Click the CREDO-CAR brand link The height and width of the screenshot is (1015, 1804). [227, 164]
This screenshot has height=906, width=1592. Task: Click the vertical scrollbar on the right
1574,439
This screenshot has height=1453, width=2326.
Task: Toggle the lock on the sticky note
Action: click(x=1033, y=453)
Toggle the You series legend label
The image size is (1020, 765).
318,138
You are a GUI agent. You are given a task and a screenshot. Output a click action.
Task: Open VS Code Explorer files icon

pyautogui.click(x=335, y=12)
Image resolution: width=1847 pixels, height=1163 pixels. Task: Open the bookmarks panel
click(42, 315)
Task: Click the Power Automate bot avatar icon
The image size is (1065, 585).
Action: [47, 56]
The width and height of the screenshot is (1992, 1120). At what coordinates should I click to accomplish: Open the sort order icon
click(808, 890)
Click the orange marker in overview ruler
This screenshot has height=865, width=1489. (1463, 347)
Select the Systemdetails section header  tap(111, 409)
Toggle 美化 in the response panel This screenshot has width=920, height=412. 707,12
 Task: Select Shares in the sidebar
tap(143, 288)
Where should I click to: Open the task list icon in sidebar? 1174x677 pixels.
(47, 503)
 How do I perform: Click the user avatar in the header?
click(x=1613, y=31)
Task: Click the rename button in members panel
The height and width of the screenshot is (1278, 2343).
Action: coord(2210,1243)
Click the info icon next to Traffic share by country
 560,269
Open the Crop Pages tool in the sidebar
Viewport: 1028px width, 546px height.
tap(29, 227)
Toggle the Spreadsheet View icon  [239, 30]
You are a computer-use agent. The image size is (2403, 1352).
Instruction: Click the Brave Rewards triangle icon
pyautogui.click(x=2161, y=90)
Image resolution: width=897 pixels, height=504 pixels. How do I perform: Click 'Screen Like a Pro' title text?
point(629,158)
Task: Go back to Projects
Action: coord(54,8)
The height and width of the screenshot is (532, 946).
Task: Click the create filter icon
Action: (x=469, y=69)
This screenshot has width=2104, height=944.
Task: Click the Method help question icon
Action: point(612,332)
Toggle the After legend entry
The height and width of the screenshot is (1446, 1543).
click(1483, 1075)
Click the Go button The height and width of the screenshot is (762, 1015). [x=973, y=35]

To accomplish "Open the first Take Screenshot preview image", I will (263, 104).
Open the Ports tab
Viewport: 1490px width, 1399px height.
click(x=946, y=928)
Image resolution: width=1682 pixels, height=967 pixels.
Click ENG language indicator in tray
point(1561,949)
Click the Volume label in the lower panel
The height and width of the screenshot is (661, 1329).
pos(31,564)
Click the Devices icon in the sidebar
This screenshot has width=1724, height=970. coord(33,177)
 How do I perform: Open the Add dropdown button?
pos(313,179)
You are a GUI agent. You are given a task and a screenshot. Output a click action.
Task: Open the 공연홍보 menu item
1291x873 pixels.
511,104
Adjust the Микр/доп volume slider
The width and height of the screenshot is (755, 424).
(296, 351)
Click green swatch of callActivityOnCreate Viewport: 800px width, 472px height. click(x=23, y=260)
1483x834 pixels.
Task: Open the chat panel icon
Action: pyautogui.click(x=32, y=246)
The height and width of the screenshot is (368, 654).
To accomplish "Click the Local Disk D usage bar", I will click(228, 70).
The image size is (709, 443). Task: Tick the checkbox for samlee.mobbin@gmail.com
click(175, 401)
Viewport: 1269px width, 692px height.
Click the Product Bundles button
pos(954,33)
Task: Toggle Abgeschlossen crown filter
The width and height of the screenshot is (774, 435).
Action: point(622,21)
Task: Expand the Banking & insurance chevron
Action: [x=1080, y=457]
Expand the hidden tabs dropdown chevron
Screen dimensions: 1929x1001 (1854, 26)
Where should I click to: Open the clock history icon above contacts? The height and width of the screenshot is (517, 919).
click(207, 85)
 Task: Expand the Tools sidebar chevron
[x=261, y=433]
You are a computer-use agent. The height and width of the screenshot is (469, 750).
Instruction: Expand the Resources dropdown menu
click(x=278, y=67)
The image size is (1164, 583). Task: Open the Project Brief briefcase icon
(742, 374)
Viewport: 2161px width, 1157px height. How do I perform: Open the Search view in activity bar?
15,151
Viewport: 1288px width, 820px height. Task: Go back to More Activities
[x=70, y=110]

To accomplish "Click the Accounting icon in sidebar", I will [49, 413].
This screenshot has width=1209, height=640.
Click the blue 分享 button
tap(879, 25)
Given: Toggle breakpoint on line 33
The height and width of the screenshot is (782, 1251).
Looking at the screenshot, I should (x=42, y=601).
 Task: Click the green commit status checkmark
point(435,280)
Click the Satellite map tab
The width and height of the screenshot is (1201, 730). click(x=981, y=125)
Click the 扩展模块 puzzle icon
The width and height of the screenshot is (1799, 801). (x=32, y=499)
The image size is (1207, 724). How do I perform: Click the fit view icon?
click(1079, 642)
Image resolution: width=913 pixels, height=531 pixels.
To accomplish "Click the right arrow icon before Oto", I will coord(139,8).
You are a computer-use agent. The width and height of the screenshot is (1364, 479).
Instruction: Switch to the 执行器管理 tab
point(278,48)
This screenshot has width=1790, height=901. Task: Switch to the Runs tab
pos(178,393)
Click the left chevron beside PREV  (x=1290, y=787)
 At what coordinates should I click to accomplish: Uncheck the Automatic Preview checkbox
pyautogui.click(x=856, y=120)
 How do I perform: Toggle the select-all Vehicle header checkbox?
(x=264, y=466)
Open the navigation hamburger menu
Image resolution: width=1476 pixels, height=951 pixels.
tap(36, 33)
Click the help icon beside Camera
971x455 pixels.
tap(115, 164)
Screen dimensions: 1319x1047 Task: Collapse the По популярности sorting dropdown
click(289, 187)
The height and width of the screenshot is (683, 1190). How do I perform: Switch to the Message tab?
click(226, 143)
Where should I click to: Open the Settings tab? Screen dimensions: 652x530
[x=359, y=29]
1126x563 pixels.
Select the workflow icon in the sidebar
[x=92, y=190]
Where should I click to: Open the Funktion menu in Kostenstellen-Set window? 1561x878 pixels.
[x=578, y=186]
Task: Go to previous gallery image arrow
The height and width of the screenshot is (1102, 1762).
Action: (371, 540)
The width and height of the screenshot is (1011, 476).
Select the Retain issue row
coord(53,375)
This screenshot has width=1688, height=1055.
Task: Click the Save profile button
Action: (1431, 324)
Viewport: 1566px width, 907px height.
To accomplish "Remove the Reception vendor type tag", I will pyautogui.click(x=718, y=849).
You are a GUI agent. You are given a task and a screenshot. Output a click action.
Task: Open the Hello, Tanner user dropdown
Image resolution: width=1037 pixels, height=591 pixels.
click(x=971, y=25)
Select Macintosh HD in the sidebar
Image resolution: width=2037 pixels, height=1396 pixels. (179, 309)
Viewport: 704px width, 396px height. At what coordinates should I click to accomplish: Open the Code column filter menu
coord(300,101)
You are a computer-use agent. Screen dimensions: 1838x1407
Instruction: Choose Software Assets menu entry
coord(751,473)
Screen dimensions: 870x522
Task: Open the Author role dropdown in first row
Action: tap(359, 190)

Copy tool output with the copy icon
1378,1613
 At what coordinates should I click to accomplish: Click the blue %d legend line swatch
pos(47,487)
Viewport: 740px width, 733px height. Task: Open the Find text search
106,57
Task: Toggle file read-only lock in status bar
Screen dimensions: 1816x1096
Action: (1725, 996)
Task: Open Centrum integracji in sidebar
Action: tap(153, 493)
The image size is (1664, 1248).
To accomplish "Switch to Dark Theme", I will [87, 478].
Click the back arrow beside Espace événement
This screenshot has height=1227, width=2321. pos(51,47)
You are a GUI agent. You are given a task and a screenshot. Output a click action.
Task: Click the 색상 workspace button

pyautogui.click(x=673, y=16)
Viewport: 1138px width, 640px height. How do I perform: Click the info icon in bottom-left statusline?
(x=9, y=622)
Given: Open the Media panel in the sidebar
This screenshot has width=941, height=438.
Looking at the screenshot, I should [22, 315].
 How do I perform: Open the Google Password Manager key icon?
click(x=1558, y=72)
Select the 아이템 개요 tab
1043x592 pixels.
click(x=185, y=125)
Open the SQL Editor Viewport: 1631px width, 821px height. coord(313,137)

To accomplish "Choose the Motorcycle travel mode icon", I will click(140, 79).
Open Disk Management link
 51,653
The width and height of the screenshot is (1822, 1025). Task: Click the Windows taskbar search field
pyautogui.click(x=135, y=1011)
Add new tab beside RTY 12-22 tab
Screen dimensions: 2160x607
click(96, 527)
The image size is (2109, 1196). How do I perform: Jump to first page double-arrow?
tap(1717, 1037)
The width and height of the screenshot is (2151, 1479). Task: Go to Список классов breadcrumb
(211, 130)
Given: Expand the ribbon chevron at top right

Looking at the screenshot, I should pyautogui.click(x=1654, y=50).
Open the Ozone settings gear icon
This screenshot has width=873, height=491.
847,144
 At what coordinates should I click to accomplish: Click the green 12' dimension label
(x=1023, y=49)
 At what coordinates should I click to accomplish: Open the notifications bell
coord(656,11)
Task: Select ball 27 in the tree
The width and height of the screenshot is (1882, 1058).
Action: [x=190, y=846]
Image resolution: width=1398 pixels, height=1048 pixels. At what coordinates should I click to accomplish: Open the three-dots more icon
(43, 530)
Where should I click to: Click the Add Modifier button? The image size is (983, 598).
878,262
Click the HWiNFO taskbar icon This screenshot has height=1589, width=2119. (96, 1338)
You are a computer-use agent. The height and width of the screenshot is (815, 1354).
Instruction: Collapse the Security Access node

|---|

In the entries above, please find the line with "The image size is (1207, 724)." and the line with "1126x563 pixels.", then write out exactly those two lines and every line between them, and nothing more.

The image size is (1207, 724). How do I perform: Click the fit view icon?
click(1079, 642)
Image resolution: width=913 pixels, height=531 pixels.
To accomplish "Click the right arrow icon before Oto", I will coord(139,8).
You are a computer-use agent. The width and height of the screenshot is (1364, 479).
Instruction: Switch to the 执行器管理 tab
point(278,48)
This screenshot has width=1790, height=901. Task: Switch to the Runs tab
pos(178,393)
Click the left chevron beside PREV  (x=1290, y=787)
 At what coordinates should I click to accomplish: Uncheck the Automatic Preview checkbox
pyautogui.click(x=856, y=120)
 How do I perform: Toggle the select-all Vehicle header checkbox?
(x=264, y=466)
Open the navigation hamburger menu
Image resolution: width=1476 pixels, height=951 pixels.
tap(36, 33)
Click the help icon beside Camera
971x455 pixels.
tap(115, 164)
Screen dimensions: 1319x1047 Task: Collapse the По популярности sorting dropdown
click(289, 187)
The height and width of the screenshot is (683, 1190). How do I perform: Switch to the Message tab?
click(226, 143)
Where should I click to: Open the Settings tab? Screen dimensions: 652x530
[x=359, y=29]
1126x563 pixels.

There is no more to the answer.